SUPPLIED ENTRIES:
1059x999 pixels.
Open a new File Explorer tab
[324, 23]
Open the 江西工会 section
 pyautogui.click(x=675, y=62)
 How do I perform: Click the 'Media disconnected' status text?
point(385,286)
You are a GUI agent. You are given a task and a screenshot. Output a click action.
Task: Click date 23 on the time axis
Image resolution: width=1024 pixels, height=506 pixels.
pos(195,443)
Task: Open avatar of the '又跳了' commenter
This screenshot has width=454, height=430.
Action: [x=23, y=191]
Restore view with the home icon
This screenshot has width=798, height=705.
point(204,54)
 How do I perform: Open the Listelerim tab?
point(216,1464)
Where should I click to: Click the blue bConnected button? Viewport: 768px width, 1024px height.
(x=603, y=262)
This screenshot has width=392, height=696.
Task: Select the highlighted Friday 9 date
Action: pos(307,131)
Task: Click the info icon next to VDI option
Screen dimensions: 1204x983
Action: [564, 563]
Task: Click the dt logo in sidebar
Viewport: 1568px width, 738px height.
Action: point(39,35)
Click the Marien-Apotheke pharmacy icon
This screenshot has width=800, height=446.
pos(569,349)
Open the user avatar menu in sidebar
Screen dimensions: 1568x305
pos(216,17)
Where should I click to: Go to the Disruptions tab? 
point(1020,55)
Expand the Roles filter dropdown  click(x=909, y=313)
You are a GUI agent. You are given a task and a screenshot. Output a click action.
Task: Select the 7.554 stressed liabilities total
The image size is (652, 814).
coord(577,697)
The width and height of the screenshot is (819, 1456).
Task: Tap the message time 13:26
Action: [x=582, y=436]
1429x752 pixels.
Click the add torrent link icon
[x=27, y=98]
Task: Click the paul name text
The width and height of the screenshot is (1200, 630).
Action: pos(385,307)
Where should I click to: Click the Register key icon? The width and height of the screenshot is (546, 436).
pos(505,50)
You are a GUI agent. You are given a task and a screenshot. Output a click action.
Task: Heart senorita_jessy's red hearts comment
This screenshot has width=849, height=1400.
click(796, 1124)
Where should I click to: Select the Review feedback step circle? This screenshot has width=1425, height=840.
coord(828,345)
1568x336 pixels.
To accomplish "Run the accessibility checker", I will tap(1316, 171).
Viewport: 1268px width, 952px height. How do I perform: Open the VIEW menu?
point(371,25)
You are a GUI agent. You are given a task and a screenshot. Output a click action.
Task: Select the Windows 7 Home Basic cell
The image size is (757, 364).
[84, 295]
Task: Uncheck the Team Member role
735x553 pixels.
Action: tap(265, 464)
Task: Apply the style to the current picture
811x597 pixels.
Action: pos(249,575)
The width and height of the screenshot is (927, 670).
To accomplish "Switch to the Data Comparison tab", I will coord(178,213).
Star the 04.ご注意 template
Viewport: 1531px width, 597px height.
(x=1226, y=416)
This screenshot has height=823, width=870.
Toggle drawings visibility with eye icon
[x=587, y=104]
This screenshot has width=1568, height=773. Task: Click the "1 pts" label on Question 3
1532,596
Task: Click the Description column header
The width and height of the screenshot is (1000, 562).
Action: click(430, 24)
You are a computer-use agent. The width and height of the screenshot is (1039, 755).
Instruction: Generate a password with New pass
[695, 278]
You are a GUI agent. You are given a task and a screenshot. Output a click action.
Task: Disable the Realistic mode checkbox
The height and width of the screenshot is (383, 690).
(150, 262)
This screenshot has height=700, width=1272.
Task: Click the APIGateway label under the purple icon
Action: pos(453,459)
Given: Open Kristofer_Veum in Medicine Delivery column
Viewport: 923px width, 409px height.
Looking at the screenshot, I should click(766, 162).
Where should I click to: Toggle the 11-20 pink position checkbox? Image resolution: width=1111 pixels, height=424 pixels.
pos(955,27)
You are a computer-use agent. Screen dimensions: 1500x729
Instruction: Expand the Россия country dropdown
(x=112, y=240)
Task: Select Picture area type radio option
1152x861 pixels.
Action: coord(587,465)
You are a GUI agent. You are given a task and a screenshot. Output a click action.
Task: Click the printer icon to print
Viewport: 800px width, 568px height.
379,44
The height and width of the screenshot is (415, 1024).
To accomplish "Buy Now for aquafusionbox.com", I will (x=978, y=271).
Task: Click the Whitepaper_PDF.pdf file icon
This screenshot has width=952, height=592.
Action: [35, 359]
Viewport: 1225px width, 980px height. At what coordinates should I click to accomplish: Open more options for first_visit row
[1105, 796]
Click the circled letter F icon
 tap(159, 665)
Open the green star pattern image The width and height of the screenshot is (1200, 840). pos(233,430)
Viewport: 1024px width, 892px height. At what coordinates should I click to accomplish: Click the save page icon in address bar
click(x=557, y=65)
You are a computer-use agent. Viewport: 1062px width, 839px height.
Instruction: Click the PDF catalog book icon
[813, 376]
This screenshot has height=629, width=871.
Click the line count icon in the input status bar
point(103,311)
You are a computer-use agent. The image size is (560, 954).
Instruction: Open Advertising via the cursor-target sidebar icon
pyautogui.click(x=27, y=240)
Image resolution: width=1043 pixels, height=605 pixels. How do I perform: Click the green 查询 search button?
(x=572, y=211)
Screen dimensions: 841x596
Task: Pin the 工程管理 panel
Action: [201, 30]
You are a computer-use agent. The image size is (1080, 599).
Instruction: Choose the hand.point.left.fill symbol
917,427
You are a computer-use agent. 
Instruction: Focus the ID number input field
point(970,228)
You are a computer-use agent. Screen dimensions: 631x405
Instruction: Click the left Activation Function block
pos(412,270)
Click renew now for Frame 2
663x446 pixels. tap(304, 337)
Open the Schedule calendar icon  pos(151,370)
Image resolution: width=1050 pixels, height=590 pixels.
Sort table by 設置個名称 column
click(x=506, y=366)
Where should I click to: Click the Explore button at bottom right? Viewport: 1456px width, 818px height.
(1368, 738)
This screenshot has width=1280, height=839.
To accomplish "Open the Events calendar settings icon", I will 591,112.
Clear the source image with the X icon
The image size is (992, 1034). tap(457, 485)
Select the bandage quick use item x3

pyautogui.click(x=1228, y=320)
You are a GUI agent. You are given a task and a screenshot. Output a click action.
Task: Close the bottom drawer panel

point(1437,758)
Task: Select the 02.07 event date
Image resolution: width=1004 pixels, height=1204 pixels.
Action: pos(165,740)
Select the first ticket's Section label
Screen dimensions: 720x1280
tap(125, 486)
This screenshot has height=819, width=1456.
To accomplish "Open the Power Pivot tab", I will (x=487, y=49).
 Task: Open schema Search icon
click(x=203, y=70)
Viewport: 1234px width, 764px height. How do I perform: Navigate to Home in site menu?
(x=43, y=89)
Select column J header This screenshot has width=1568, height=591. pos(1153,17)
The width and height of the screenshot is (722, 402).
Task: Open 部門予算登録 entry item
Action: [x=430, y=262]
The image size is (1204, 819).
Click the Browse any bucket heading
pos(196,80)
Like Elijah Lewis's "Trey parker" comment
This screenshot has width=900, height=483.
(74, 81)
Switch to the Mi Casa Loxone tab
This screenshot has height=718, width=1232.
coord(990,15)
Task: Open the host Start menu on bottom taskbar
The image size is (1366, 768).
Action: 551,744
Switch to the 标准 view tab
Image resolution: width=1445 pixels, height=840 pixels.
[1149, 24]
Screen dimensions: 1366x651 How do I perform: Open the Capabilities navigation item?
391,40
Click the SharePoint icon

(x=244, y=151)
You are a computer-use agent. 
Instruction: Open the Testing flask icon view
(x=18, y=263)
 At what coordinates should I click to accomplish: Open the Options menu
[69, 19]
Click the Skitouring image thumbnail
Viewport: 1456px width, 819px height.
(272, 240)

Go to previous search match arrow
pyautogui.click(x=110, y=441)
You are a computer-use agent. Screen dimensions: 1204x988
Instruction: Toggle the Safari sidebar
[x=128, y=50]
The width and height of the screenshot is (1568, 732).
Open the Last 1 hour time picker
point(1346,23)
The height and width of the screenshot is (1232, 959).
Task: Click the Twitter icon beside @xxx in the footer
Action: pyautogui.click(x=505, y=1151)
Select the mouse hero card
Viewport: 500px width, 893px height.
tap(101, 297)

PROBLEM TO WORK ON:
Switch "printer" to "scanner" in the records between the line holding "Given: Open Kristofer_Veum" and the line holding "Open the Schedule", inclusive. Give back only those lines, with everything else in them left unchanged.

RESULT OF THIS EXERCISE:
Given: Open Kristofer_Veum in Medicine Delivery column
Viewport: 923px width, 409px height.
Looking at the screenshot, I should click(766, 162).
Where should I click to: Toggle the 11-20 pink position checkbox? Image resolution: width=1111 pixels, height=424 pixels.
pos(955,27)
You are a computer-use agent. Screen dimensions: 1500x729
Instruction: Expand the Россия country dropdown
(x=112, y=240)
Task: Select Picture area type radio option
1152x861 pixels.
Action: coord(587,465)
You are a GUI agent. You are given a task and a screenshot. Output a click action.
Task: Click the scanner icon to print
Viewport: 800px width, 568px height.
379,44
The height and width of the screenshot is (415, 1024).
To accomplish "Buy Now for aquafusionbox.com", I will (x=978, y=271).
Task: Click the Whitepaper_PDF.pdf file icon
This screenshot has width=952, height=592.
Action: [35, 359]
Viewport: 1225px width, 980px height. At what coordinates should I click to accomplish: Open more options for first_visit row
[1105, 796]
Click the circled letter F icon
 tap(159, 665)
Open the green star pattern image The width and height of the screenshot is (1200, 840). pos(233,430)
Viewport: 1024px width, 892px height. At what coordinates should I click to accomplish: Click the save page icon in address bar
click(x=557, y=65)
You are a computer-use agent. Viewport: 1062px width, 839px height.
Instruction: Click the PDF catalog book icon
[813, 376]
This screenshot has height=629, width=871.
Click the line count icon in the input status bar
point(103,311)
You are a computer-use agent. The image size is (560, 954).
Instruction: Open Advertising via the cursor-target sidebar icon
pyautogui.click(x=27, y=240)
Image resolution: width=1043 pixels, height=605 pixels. How do I perform: Click the green 查询 search button?
(x=572, y=211)
Screen dimensions: 841x596
Task: Pin the 工程管理 panel
Action: [201, 30]
You are a computer-use agent. The image size is (1080, 599).
Instruction: Choose the hand.point.left.fill symbol
917,427
You are a computer-use agent. 
Instruction: Focus the ID number input field
point(970,228)
You are a computer-use agent. Screen dimensions: 631x405
Instruction: Click the left Activation Function block
pos(412,270)
Click renew now for Frame 2
663x446 pixels. tap(304, 337)
Open the Schedule calendar icon  pos(151,370)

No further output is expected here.